Apr 3, 2021 - 9:22am

Honestly, real estate is real estate is real estate. I've worked the middle market and worked the institutional market. The MM is generally perceived as riskier due to the players not all being professional investors. Therefore you may see UHNW doctors, for instance, buy property and go belly up. So you'll have the ability to make a killing turning it around. It's a good area to play. Many deals in the MM also happen faster and are more likely for a broker to take a deal to their 5 best buyers and say you have 24 hours to tell me if you want this. Whereas, in the institutional market, deals are pretty much always fully marketed. 
I found that the quality of service provider was lower in the middle market (appraisers, property manager, broker) and that many brokers didn't have great intel. Unfortunately, as the fees can be less, it reflects in the output from the providers. I always thought there was an opportunity for someone to take an institutional mindset to brokerage in this space. Instead of putting together a 5 page flyer, put together a full OM and actually have financials and rents rolls etc. all the docs someone will want to evaluate a deal. I found many in the MM just didn't have good information from their sellers. Part of this may be because the sellers were not as sophisticated and didn't have good record keeping. 
Although fees in the MM are smaller, this is where most transactions take place. So the volume is significantly higher. So the opportunity to make more in fees exists in some way - it's just a matter of capturing this which is extremely difficult. It's why a firm like Marcus and Millichap can make so much money. People hate on the firm, but they've done an amazing job in the MM and private capital space. This is where the most transactions occur. 

Apr 3, 2021 - 10:47am

This particular firm doesn't seem to take that low quality approach though, they do take a more institutional approach compared to some of the firms in the space. Really good training programs, and selective about who they hire, also lots of room to grow with the firm which is a big plus. And aren't fees higher in the MM at least the percentage amount, or are you taking about the actual dollar amount? 
 

Apr 3, 2021 - 11:07am

That's awesome to hear. I am talking actual dollar amount. A $100 MM deal will probably sell with a .50% fee which is $500,000. A $10 MM deal may have a 2% fee which is $200,000. So the institutional team can do 1 deal to make more money while the middle market team would need to do 2.5 deals to make the same money. I don't know if 2% is an accurate fee, but it illustrates the point. Of course, volume is significantly higher in the middle market space, so while the institutional team may do 10 deals in one year, the middle market team could do 20. However, this is highly variable - the institutional team could do 20 as well - it just depends on the market and team. There are just more transactions in the middle market space, so more ability to win more business. 
 

Doing the math on the above, with the fees I referenced, the institutional team arguable did half the work and generated $5MM in fees while the middle market team did $4MM. Both fantastic amounts and not many teams can do this much in fees. This is just for illustrative purposes. Now, if you look at the teams which are "machines" in the middle market like New York Multifamily. I don't know what they actually do in a year, but if the numbers on their website are real in regards to volume, I imagine they are absolutely raking it in and make much much much more than the run of the mill institutional team. 
 

Can any middle market brokers comment on fees for selling assets from $10MM-30MM?

Most Helpful
Apr 3, 2021 - 6:32pm

MaxEbic

 And Unlike some I actually find this area fun, plus it's where I got an offer. 

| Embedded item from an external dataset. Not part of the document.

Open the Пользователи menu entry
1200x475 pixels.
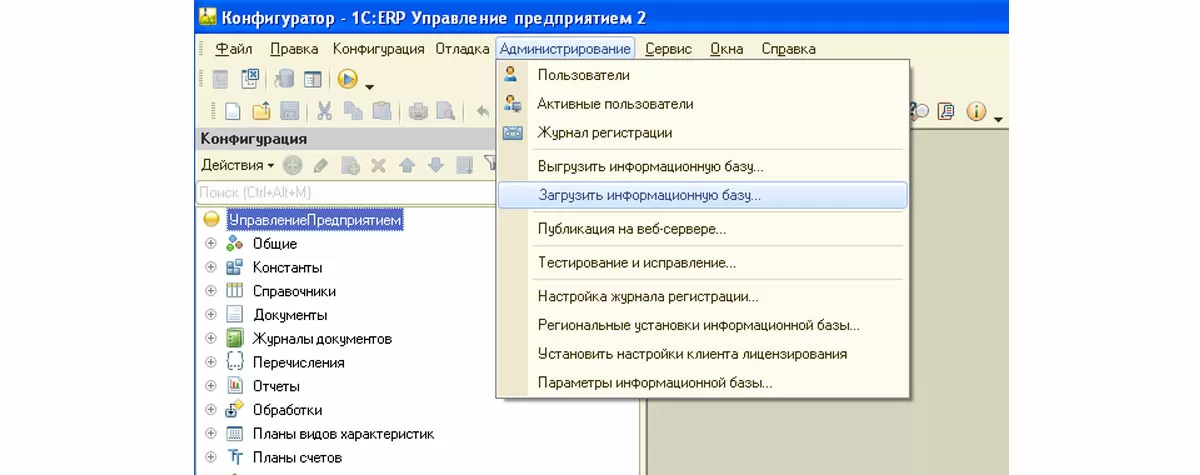coord(583,75)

Congrats on the offer!! WSO world is very fixated on the "institutional" world (with too much hero worship of firms like BX/SW....). Based on the quote above, I'm not sure what else to say other than take the internship and have fun. 

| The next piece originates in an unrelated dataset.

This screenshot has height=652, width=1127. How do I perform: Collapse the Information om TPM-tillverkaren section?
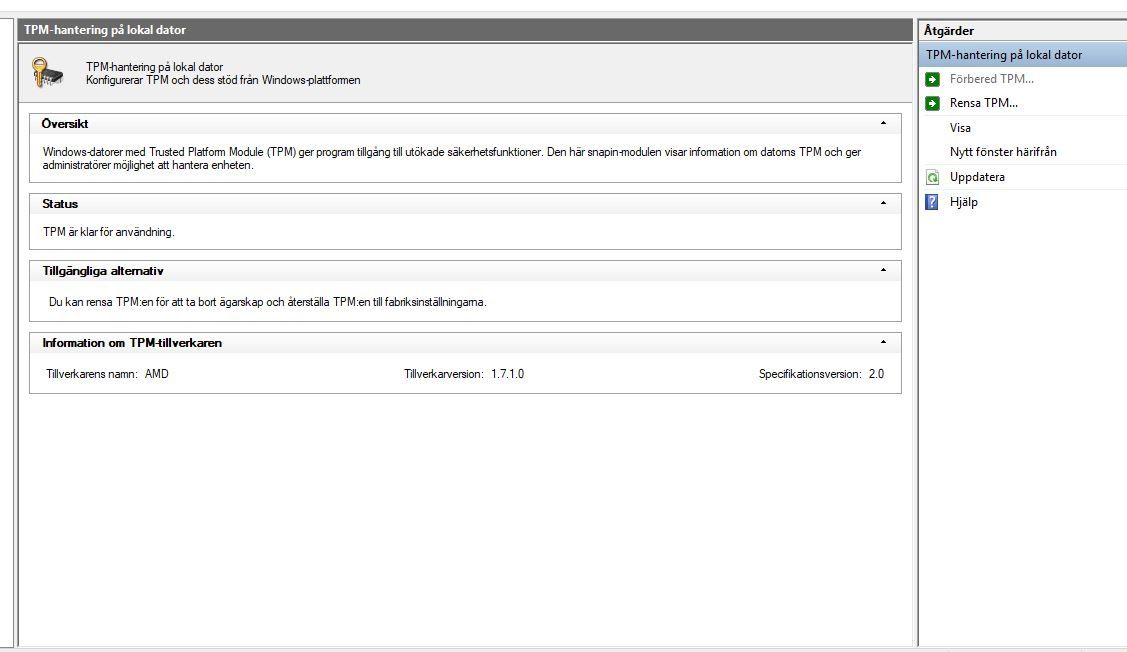pyautogui.click(x=882, y=343)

Despite what others may say.... you can still apply and have a reasonable shot (all else equal) at institutional gigs. In fact, internships like this help and def enhance the resume. So, have fun and then hunt for any/all jobs you want later on! 

To your question.... (I've been in both worlds, started in what could be called MM, now very much institutional at large scale developer)

The easiest way I'd surmise the difference is essentially "big business/corporate" vs "small business/entrepreneurials". More "colorful" people in MM, and you chase A LOT of deals that will totally blow up or the clients will turn out to be fakes. If you can sustain all that, and be part of the "bullshit" you can make major bucks. A lot more fail-outs and flame-outs.... and this is true of the brokers and the clients! Just the nature of the world.

The institutional world, is well... more stable/linear. Your earnings, the deals, the world in general, will just flow with less variance. You might work 80+ hrs, but you will always work 80+ hrs, if you at that shop. You have to manage a "corporate" career, deal with HR policies, and otherwise fight up to not just be a number. By contrast, MM will let you get direct shot at being a "player", and you can even live the life of a player early on (the actual earnings however... they may lag a bit lol). 

My personal belief is some people will do better in MM than institutional, and others the reverse. This is personal (and can change with time/age/growth), and figuring this out is part of the fun. IMHO, a lot of people on WSO and in UG in general, are fixated on "big name" firms but really have no great understanding why. No biggie if you explore the world (like you are!!), but could be really dumb if you foreclose other opportunities at risk of "pigeonholing". So, until you really see both sides, hard to judge to be honest.  

Apr 3, 2021 - 6:53pm

Thanks for the reply. I definitely do want to see both sides. But like I said, I just think the "culture" of the MM world is fun and this firm, in particular, seems like an awesome place to be, not a revolving door like some other firms. The earning potential early on is also something that draws me to it, if I'm being totally honest. Going to take the internship and it's good to hear that you can make the move to a larger, more institutional firm later on that was something I was a bit concerned about tbh.